Google was about to post X-rays with personal data online before NIH stepped in

Days before Google was planning to post more than 100,000 X-ray images online, the National Institutes of Health called the tech giant to intervene, according to The Washington Post

The NIH told Google that some of the images were still labeled with details that could identify patients. Promptly, Google terminated its X-ray project with NIH, according to emails reviewed by The Washington Post and a person close to the matter.

"We take great care to protect patient data and ensure that personal information remains private and secure," Google spokesperson Michael Moeschler told The Washington Post. "Out of an abundance of caution, and in the interest of protecting personal privacy, we elected to not host the NIH dataset. We deleted all images from our internal systems and did not pursue further work with NIH."  

In 2017, the NIH partnered with Google to store patient X-ray scans on the tech giant's cloud platform. Google planned to use the images to create software that could identify diseases based on patients' X-rays. 

The government-funded study collected 112,000 chest X-ray images from 30,00 patients. Many of the patients had lung disease, according to the emails obtained. After analyzing the images, Google planned to release raw, clean images of the X-rays to outside artificial intelligence researchers. 
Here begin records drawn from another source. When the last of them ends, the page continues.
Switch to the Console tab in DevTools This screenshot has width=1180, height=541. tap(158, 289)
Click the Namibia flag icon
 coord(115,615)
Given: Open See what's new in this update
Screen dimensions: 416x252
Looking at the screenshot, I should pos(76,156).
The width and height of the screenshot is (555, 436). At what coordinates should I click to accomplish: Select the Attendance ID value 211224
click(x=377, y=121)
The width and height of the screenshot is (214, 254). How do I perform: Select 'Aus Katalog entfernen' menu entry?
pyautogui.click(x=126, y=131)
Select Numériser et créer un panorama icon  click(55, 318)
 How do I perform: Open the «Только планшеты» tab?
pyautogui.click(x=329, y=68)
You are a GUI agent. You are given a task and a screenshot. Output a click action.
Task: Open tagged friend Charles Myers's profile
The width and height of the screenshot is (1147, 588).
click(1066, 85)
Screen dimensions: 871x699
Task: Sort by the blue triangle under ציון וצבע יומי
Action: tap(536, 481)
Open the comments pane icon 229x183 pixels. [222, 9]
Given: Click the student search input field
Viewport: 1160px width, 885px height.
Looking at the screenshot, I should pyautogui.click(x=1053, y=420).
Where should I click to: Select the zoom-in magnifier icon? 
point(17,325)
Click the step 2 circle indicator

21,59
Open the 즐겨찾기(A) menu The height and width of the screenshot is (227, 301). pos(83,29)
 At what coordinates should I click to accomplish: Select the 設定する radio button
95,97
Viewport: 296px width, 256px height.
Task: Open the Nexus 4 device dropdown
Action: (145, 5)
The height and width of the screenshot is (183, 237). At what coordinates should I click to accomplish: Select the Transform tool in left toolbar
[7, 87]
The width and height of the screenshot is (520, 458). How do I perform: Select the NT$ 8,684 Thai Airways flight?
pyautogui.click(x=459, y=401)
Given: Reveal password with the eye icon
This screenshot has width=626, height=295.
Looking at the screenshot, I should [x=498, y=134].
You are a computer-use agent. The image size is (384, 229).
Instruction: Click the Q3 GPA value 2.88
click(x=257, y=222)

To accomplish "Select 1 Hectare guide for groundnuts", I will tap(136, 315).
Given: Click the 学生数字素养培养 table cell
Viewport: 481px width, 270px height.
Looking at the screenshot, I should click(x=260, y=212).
Once the NIH released the images over to Google, the two worked together to clean the images of patient data. Google had plans to go live with the data July 21. However, on July 19, NIH called Google to notify the company that dozens of images still included patient information, including dates the X-rays were taken and distinctive jewelry, reports The Washington Post

Google then immediately deleted all of the images from its servers and informed the NIH it would no longer continue with the project.